Network+ 2008 Tutorial

TCP/IP

TCP/IP (Transmission Control Protocol / Internet Protocol) is a collection of protocols including TCP, IP, UDP, ARP, and others. It was developed by the Department of Defense for the precursor to the Internet. It is an open design, allowing for any company or organization to freely develop products and services based on TCP/IP.

TCP is used to keep the signal error free while IP is responsible for the data packets sent over the network.

TCP/IP is routable, meaning it can span more than one local area network (LAN). Not all protocols are routable, so having TCP/IP be able to carry Network layer addressing information is a benefit and has led to its widespread use.
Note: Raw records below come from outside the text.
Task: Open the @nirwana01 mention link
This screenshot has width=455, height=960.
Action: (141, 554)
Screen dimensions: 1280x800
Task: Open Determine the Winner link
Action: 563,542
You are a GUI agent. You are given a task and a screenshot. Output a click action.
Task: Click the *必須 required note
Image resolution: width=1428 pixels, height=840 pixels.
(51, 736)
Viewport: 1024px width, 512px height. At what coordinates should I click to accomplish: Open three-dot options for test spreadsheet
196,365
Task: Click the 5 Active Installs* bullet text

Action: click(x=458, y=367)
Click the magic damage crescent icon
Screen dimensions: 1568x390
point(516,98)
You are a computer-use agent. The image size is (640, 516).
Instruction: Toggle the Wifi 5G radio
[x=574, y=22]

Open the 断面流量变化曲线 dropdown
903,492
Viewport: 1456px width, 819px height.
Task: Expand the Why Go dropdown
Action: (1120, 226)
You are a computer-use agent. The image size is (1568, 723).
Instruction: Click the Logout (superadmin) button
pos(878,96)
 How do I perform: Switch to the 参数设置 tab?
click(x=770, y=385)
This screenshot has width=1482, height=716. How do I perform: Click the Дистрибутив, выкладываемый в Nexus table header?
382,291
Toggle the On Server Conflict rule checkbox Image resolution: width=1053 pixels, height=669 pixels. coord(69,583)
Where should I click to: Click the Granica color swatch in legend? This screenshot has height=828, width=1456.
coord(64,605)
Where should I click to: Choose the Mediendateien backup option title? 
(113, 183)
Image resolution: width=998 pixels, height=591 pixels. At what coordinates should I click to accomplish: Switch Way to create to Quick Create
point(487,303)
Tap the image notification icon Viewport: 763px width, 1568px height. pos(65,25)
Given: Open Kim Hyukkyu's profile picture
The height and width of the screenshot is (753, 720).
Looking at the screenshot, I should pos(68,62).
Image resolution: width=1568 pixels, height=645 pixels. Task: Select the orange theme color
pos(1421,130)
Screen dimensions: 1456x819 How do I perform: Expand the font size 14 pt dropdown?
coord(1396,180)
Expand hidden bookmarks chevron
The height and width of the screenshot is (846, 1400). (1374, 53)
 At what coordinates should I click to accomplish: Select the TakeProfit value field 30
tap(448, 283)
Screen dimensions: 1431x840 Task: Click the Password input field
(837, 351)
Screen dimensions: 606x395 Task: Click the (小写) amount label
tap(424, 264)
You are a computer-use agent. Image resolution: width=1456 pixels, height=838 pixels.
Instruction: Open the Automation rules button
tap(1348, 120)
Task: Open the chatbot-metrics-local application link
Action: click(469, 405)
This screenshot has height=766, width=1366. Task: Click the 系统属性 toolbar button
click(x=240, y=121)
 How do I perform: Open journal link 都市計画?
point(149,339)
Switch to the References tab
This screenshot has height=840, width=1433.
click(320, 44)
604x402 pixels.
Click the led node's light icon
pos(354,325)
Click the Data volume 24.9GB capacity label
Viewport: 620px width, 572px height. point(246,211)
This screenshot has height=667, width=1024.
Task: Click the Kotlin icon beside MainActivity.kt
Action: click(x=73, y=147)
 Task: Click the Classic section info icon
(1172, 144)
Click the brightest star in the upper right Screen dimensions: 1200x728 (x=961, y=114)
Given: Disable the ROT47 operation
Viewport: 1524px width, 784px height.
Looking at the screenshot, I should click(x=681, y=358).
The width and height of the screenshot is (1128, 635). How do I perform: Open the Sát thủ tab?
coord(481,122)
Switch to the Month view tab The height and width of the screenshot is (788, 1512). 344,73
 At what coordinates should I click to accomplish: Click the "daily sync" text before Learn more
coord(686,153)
Additionally, TCP/IP supports carrying a wide variety of protocols and services on many different types of media, making it one of the most flexible networking protocols.

TCP

TCP is a connection-oriented protocol requiring an end-to-end communication channel open between two hosts. Connection information, known as a handshake, is exchanged to establish how the two hosts will communicate.

The diagram shows a TCP Segment, the information communicated between the two hosts. It uses a checksum for each host to check to see if the data is undamaged during transit. If the data is damaged, one host can request a retransmit from the source host.

IP

IP, or Internet Protocol, is a data-oriented protocol used for communicating data across a packet-switched internetwork. It is a connection-less network layer protocol which is encapsulated in a data link layer protocol. IP provides the service of communicable unique global addressing amongst computers.

Currently, that definition may have just flown right over your head. When you’re finished with this tutorial, most of that will make sense to you.

IP provides the connection-less delivery service for transport-layer protocols such as TCP and UDP.

IP is similar to sending a letter to a post office box. IP
is the zip code of the post office box, while the port is the post office box number. For example, if you send a letter to PO Box 2448, Columbus, Ohio 43229, the mailman would deliver it to the Post Office at 43229 (the IP address), then the mailman working at the 43229 Post Office would deliver it to the right mailbox (the port).

It is connection-less, so it does not need to maintain a connection to transmit data. IP transmits data in packets, formatted blocks of data.

For the CompTIA Network+ exam, you need to understand the core concepts behind TCP/IP, but you do not need to know in-depth technical information that a CCNA would understand, for example.